Using results of regression on raw observation values to approximate results of regression on relative change between observations (Simple, Linear)

Question

this is my first time on Stack Exchange so if I did something wrong please tell me.

I have a time series dataset.
There is an observation $(y,x)$ for each continuous time $t$.
Let’s say for each day since 2014-01-01, i.e. $t \in \left\{0, 1, 2, …, 108 \right\}$, where $108$ means today.

I ran a regression on the model
$y = \alpha + \beta x$
and found $\alpha$ and $\beta$ with $R^2 > 0.975$

My question is, can I approximate $\beta'$ in the model
$y' = \alpha' + \beta'x'$
where
$y'=\frac{y_{t+1}}{y_t}-1$
$x'=\frac{x_{t+1}}{x_t}-1$
without running regression on that model,

just by using $\hat{\beta'}= \frac{\beta \times x_{108}}{\hat{y_{108}}}$

where $\hat{y_{108}}$ is estimated using the original model.

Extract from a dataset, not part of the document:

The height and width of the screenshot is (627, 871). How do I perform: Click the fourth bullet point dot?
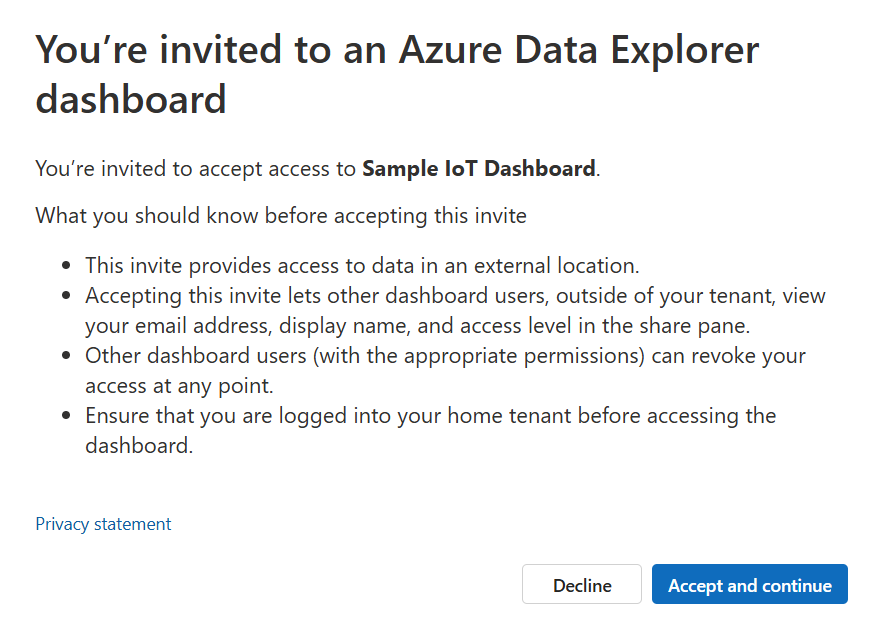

I'm curious because I found that my $\hat{\beta'}$ is usually within 1% of $\beta'$

Even a simple Yes or No with help me a lot.

Thanks!

Answer 1

The answer is "it depends".

It depends on what is the true process which generated this data, aka DGP (data generation process). Your approximation will not hold in a general case.

I'll give you an example.

Let's assume the true DGP: $\ln y_t=\alpha+\beta \ln x_t+\varepsilon_t$, where $\varepsilon_t\sim\mathcal{N}(0,\sigma)$

Differenceing gives: $\Delta \ln y_{t+1}=\ln\frac{y_{t+1}}{y_{t}}=\beta\ln \frac{x_{t+1}}{x_t}+\Delta\varepsilon_{t+1}$

Since $\Delta \ln y_{t+1} \approx\frac{y_{t+1}}{y_{t}}-1=y_t'$, you get $y_t'=\beta x_t'+\Delta\varepsilon_{t}$

Now, if in your sample $x_t,y_t\sim 1$ then $\ln y_t\approx y_t-1$, , plugging this into DGP we get your model:

$y_t=\tilde{\alpha}+\beta x_t+\varepsilon_t$

So, my guess is that your $x_t,y_t$ happened to be close to 1, that's why it's working for you. Now that I wrote this all, I figured there's a simpler way to show this, but I'm too lazy to re-write it :)